Thiols, such as GSH, can react with 5,5′-dithio-bis-(2-nitrobenzoic) acid (DTNB) in the dark to form yellow compounds50. A sample of 200 μL of lung tissue homogenate supernatant was mixed with 50 μl of 10% trichloroacetic acid solution (TCA) to precipitate all proteins present. The sample was then centrifuged at 10,000 rpm at 4°C for 10 min to produce a clear supernatant. The pH was adjusted to 7.5 to yield a color-change reaction with DTNB. A 50 μL volume of this sample was next mixed with 150 μL DTNB (60 μg/mL, diluted 50-fold from DMSO-dissolved stock solution), transferred to a well in a 96-well plate and placed in the dark at room temperature for 5 min. Finally, the absorbance in each well was measured at 412 nm. The total GSH (nmol/L) in each sample was then estimated using the equation OD412/0.0023, an extrapolation from Beer's Law. The protein concentration was determined using the Lowry assay51.

MDA assay

MDA concentration in rat lung tissue homogenate was measured using a previously described procedure52. The protein concentration was determined using the Lowry assay.

8-OH-dG ELISA assay

The 8-OH-dG concentration in the lung supernatants was measured using an ELISA kit, according to manufacturer instructions. The sensitivity of this ELISA kit was 0.5 ng/mL.

Lung function measurement

In the second round of experiments, 24 h after the final aerosol challenge, the 72 rats were tested for AHR, using the AniRes2005 lung function system (Bestlab, version 2.0, China), according to the manufacturer instructions. Ri and Re R-areas, the graphic area between the peak value and baseline and the valley value of Cldyn40 were recorded for further analysis.

BAL and cell counting

After measuring AHR, the lungs of each rat were lavaged in situ with 1-mL volumes of saline instilled by syringe. The rat's chest was gently massaged and rinsed for ~1 min and then the liquid withdrawn with the same syringe, with the process repeated 3 times and the total lavage fluid collected and combined. The recovery rates of different rats were ≥90%. Then, samples of bronchoalveolar lavage fluid were centrifuged at 1,500 rpm at 4°C for 10 min and the cell sediment suspended in saline to facilitate cell counting. Total cells, neutrophils, eosinophils and lymphocytes in suspension were counted using a Blood Cell Analysis system (MTN-21, Matee3nu Technology Corp., Jinan, China).

Lung histological assay

After collecting bronchoalveolar lavage fluid, the left lung of a rat was removed for histopathology slice preparation.
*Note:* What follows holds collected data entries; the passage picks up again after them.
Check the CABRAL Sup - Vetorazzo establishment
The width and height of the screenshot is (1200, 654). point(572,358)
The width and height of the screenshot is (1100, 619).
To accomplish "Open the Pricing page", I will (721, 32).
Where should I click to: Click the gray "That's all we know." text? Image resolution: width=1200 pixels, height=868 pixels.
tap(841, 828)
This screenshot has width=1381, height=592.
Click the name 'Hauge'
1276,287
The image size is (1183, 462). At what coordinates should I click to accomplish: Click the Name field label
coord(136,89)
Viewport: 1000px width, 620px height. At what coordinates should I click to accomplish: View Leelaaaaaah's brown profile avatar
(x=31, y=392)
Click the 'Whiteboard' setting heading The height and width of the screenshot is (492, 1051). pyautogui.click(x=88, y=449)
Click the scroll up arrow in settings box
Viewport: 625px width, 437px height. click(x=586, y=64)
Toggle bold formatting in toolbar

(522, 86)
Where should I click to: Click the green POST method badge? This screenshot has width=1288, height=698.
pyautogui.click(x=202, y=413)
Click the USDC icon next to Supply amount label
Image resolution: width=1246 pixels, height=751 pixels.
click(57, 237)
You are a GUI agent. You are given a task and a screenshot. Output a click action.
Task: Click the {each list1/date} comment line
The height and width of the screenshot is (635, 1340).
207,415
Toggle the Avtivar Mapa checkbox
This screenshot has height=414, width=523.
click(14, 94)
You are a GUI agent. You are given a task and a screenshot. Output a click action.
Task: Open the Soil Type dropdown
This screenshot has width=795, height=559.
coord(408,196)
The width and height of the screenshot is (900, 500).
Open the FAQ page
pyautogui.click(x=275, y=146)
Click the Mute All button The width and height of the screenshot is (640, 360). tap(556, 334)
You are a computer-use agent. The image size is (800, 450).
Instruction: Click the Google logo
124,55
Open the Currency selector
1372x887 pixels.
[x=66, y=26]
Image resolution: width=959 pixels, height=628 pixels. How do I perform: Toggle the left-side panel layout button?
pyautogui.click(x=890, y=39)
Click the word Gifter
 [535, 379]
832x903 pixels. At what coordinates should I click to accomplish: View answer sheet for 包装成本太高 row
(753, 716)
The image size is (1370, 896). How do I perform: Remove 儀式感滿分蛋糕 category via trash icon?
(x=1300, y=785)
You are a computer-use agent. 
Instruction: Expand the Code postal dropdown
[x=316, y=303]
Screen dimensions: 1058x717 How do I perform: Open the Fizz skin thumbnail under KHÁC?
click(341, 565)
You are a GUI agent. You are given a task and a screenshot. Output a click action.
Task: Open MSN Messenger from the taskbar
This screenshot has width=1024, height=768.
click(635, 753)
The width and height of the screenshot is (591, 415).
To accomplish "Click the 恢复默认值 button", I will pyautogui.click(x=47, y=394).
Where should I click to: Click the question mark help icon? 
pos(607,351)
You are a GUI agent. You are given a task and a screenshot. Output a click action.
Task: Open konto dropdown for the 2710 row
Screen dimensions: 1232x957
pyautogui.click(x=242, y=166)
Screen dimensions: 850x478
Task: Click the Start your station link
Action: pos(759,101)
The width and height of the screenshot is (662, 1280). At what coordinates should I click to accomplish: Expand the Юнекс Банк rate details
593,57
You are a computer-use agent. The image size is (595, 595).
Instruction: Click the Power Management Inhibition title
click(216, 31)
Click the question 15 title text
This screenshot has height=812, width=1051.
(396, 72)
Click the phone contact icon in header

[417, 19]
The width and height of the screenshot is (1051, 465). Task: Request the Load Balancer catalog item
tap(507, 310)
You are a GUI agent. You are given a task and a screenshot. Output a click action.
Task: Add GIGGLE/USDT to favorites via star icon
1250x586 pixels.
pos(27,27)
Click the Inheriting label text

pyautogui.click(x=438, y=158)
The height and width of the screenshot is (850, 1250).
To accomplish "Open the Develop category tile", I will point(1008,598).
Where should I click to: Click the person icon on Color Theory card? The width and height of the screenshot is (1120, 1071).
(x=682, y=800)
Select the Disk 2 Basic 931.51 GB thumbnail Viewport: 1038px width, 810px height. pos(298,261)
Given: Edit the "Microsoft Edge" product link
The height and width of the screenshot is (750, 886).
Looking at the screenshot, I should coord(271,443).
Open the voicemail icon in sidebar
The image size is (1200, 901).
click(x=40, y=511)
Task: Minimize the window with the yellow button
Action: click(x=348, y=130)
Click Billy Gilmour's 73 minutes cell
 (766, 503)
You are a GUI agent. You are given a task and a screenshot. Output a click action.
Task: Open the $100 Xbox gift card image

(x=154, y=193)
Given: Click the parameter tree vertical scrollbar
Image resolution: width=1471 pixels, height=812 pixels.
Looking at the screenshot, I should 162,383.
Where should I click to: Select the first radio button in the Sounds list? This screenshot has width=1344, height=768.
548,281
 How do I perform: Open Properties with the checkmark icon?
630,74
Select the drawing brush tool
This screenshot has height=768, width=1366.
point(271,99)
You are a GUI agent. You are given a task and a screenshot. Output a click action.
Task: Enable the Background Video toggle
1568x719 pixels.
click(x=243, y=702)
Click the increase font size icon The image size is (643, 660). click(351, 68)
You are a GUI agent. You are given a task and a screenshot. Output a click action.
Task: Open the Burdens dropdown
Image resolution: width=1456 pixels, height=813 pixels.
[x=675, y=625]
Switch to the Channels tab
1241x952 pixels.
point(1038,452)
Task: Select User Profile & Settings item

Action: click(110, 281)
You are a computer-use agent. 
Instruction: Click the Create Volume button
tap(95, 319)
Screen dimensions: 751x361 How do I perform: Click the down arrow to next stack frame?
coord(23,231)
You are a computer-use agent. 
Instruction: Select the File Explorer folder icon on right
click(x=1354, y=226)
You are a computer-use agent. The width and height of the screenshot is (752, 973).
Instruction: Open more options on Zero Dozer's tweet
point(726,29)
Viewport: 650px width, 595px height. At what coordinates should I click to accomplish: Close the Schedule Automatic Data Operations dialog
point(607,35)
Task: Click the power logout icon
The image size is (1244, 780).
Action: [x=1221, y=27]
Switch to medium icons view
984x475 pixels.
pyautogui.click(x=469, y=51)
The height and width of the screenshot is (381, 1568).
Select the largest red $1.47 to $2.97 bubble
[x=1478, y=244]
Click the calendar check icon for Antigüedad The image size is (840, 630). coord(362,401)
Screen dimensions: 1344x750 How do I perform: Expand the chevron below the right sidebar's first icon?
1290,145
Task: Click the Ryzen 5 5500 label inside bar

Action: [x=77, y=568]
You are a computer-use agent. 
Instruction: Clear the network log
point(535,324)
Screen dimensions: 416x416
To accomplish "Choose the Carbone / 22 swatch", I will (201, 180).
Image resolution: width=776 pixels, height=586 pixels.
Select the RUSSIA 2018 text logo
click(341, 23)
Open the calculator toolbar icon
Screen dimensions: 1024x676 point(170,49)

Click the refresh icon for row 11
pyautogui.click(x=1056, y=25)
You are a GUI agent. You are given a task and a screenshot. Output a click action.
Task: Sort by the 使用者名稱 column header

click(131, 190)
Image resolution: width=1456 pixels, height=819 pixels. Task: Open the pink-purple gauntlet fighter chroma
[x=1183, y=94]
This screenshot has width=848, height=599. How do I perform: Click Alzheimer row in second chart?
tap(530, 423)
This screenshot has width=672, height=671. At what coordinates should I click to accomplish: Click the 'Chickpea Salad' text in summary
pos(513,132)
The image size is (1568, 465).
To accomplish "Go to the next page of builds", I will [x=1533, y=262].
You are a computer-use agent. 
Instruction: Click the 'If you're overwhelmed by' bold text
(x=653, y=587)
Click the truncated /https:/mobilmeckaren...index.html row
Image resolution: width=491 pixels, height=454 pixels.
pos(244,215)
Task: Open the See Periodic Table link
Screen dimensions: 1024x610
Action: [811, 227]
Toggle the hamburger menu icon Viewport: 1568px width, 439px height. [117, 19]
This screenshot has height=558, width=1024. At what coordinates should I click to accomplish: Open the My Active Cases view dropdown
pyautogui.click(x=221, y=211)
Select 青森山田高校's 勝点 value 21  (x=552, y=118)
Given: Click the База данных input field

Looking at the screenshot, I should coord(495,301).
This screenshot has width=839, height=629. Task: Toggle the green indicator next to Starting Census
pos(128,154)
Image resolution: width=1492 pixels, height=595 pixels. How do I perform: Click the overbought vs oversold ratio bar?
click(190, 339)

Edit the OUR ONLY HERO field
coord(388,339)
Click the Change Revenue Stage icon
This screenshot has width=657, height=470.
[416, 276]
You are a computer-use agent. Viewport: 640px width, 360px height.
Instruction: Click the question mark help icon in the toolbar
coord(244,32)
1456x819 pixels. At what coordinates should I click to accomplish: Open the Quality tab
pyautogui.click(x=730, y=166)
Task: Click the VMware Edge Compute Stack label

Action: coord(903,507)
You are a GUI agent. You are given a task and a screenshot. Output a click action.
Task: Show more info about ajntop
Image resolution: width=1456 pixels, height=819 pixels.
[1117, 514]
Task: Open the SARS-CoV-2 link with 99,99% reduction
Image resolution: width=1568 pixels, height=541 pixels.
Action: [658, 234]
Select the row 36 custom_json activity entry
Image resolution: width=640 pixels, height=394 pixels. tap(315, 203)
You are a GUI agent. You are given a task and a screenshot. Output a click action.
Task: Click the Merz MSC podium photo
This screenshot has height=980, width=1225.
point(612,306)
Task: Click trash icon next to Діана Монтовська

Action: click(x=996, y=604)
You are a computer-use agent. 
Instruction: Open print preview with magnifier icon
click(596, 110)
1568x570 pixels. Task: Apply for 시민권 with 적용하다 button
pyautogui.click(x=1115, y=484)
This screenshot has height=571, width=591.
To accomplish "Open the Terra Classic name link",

All samples were fixed in 10% formalin solution for 24 h at room temperature, cut into pieces and separate pieces stained with H&E, MT and PAS, as previously described53,54. Stained pieces were embedded in paraffin, sectioned into 10-μm slices and observed using the DM 4000B microscope (Leica Microsystems GmbH, Wetzlar, Germany).

Statistical analysis

AHR assessment data and cell counting data are presented as the mean ± standard error of the mean. Other data are presented as the mean ± scatter. Statistical graphs were generated using Origin 8.0 Software (OriginLab Corp., Berkeley, CA, USA). One-way ANOVA combined with Fisher's protected t-test was used to determine the significance of the differences between groups. Significance values of p < 0.05 were considered significant and p < 0.01 considered extremely significant.